*Your objective:*
Reproduce all of the rows below word for word, leaving the pictures out of the answer.

[Data taken from a collection]
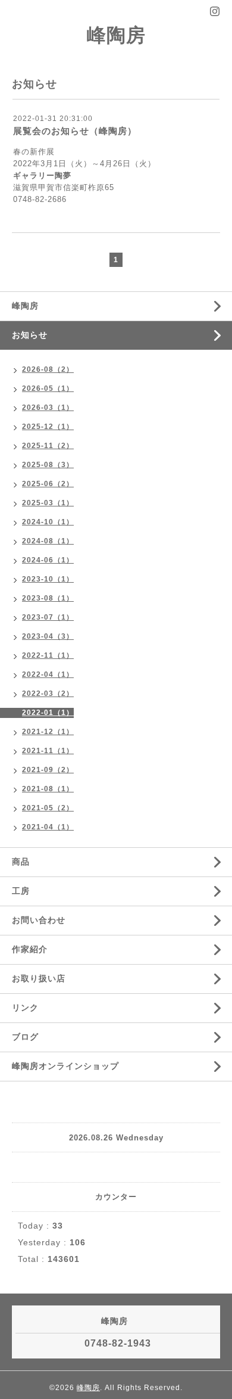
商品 (21, 861)
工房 (21, 891)
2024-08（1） (48, 541)
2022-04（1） (48, 674)
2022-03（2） (48, 693)
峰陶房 (116, 35)
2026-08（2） (48, 369)
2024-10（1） (48, 522)
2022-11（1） (48, 655)
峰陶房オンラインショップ (65, 1066)
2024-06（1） (48, 560)
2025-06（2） (48, 484)
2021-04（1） (48, 827)
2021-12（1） (48, 732)
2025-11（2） (48, 446)
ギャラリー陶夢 (42, 175)
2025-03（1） (48, 503)
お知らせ (30, 335)
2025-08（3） (48, 465)
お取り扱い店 (38, 978)
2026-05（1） (48, 388)
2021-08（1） (48, 789)
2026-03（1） (48, 407)
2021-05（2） (48, 808)
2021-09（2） (48, 770)
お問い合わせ (38, 920)
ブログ (25, 1037)
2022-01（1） (48, 712)
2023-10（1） (48, 579)
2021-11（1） (48, 751)
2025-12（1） (48, 426)
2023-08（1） (48, 598)
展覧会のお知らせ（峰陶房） (75, 131)
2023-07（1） (48, 617)
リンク (25, 1007)
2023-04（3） (48, 636)
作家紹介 (30, 949)
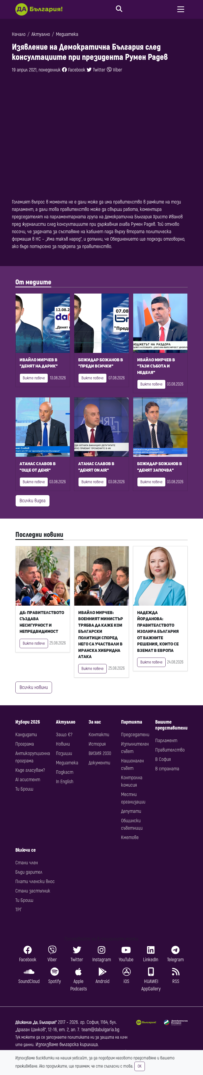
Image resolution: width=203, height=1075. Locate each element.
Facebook (76, 70)
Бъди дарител (28, 872)
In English (64, 781)
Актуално (40, 34)
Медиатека (67, 34)
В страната (167, 769)
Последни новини (39, 534)
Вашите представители (171, 725)
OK (140, 1066)
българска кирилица (78, 1044)
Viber (117, 70)
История (97, 744)
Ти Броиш (24, 789)
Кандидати (26, 735)
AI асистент (27, 780)
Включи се (25, 850)
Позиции (64, 753)
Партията (131, 722)
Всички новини (34, 687)
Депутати (131, 811)
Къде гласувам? (30, 770)
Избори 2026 (27, 722)
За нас (95, 722)
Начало (18, 34)
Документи (99, 763)
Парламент (166, 740)
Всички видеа (33, 501)
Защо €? (64, 735)
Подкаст (64, 772)
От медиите (33, 282)
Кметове (130, 837)
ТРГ (18, 910)
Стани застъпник (32, 891)
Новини (63, 744)
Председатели (135, 735)
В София (163, 759)
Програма (24, 744)
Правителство (170, 750)
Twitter (98, 70)
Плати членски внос (35, 881)
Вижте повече (34, 378)
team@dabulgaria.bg (100, 1030)
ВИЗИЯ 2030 (100, 753)
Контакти (99, 735)
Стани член (26, 863)
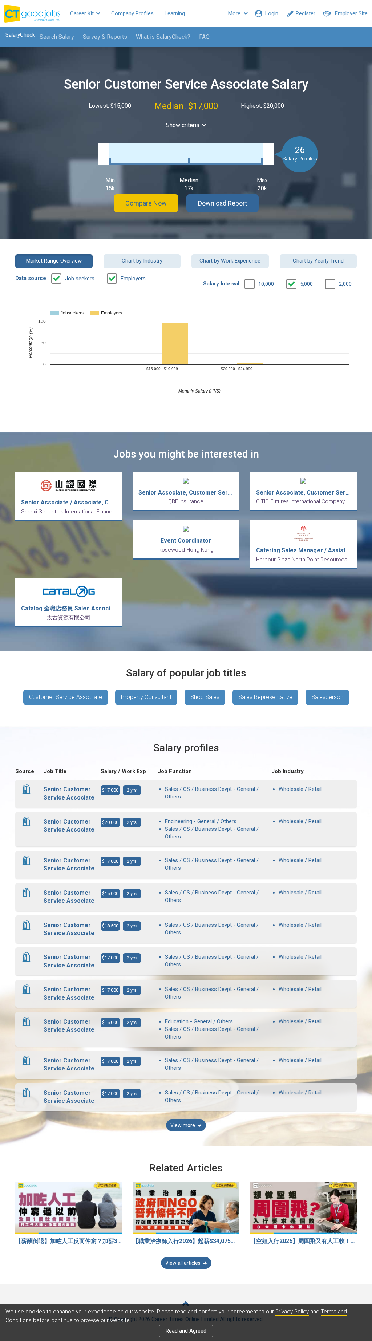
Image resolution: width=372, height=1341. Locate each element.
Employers (133, 278)
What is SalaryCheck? (163, 36)
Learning (175, 13)
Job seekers (79, 278)
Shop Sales (204, 697)
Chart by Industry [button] (142, 260)
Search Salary (57, 36)
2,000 (345, 284)
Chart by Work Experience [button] (229, 260)
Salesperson (327, 697)
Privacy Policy (292, 1311)
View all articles (183, 1263)
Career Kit (82, 13)
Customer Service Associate (65, 697)
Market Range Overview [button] (54, 260)
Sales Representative (265, 697)
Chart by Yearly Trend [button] (318, 260)
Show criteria (182, 125)
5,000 (306, 284)
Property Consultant (146, 697)
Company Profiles (132, 13)
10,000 (266, 284)
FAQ (204, 36)
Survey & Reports (105, 36)
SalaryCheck (20, 35)
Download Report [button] (222, 203)
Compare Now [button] (146, 203)
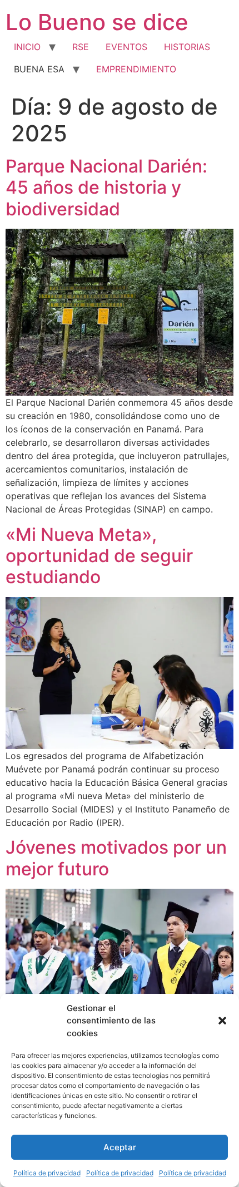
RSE (80, 46)
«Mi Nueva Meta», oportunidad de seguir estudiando (99, 556)
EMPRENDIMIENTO (136, 69)
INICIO (27, 46)
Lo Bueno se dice (97, 22)
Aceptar (119, 1147)
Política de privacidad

*Exercise response:*
商品 (21, 861)
工房 (21, 891)
2024-08（1） (48, 541)
2022-04（1） (48, 674)
2022-03（2） (48, 693)
峰陶房 (116, 35)
2026-08（2） (48, 369)
2024-10（1） (48, 522)
2022-11（1） (48, 655)
峰陶房オンラインショップ (65, 1066)
2024-06（1） (48, 560)
2025-06（2） (48, 484)
2021-04（1） (48, 827)
2021-12（1） (48, 732)
2025-11（2） (48, 446)
ギャラリー陶夢 (42, 175)
2025-03（1） (48, 503)
お知らせ (30, 335)
2025-08（3） (48, 465)
お取り扱い店 (38, 978)
2026-05（1） (48, 388)
2021-08（1） (48, 789)
2026-03（1） (48, 407)
2021-05（2） (48, 808)
2021-09（2） (48, 770)
お問い合わせ (38, 920)
ブログ (25, 1037)
2022-01（1） (48, 712)
2023-10（1） (48, 579)
2021-11（1） (48, 751)
2025-12（1） (48, 426)
2023-08（1） (48, 598)
展覧会のお知らせ（峰陶房） (75, 131)
2023-07（1） (48, 617)
リンク (25, 1007)
2023-04（3） (48, 636)
作家紹介 (30, 949)
Image resolution: width=203, height=1075. Locate each element.
Facebook (76, 70)
Бъди дарител (28, 872)
In English (64, 781)
Актуално (40, 34)
Медиатека (67, 34)
В страната (167, 769)
Последни новини (39, 534)
Вашите представители (171, 725)
OK (140, 1066)
българска кирилица (78, 1044)
Viber (117, 70)
История (97, 744)
Ти Броиш (24, 789)
Кандидати (26, 735)
AI асистент (27, 780)
Включи се (25, 850)
Позиции (64, 753)
Партията (131, 722)
Всички новини (34, 687)
Депутати (131, 811)
Къде гласувам? (30, 770)
Избори 2026 (27, 722)
За нас (95, 722)
Начало (18, 34)
Документи (99, 763)
Парламент (166, 740)
Всички видеа (33, 501)
Защо €? (64, 735)
Подкаст (64, 772)
От медиите (33, 282)
Кметове (130, 837)
ТРГ (18, 910)
Стани застъпник (32, 891)
Новини (63, 744)
Председатели (135, 735)
В София (163, 759)
Програма (24, 744)
Правителство (170, 750)
Twitter (98, 70)
Плати членски внос (35, 881)
Вижте повече (34, 378)
team@dabulgaria.bg (100, 1030)
ВИЗИЯ 2030 (100, 753)
Контакти (99, 735)
Стани член (26, 863)
Image resolution: width=372, height=1341. Locate each element.
Employers (133, 278)
What is SalaryCheck? (163, 36)
Learning (175, 13)
Job seekers (79, 278)
Shop Sales (204, 697)
Chart by Industry [button] (142, 260)
Search Salary (57, 36)
2,000 (345, 284)
Chart by Work Experience [button] (229, 260)
Salesperson (327, 697)
Privacy Policy (292, 1311)
View all articles (183, 1263)
Career Kit (82, 13)
Customer Service Associate (65, 697)
Market Range Overview [button] (54, 260)
Sales Representative (265, 697)
Chart by Yearly Trend [button] (318, 260)
Show criteria (182, 125)
5,000 (306, 284)
Property Consultant (146, 697)
Company Profiles (132, 13)
10,000 (266, 284)
FAQ (204, 36)
Survey & Reports (105, 36)
SalaryCheck (20, 35)
Download Report [button] (222, 203)
Compare Now [button] (146, 203)
RSE (80, 46)
«Mi Nueva Meta», oportunidad de seguir estudiando (99, 556)
EMPRENDIMIENTO (136, 69)
INICIO (27, 46)
Lo Bueno se dice (97, 22)
Aceptar (119, 1147)
Política de privacidad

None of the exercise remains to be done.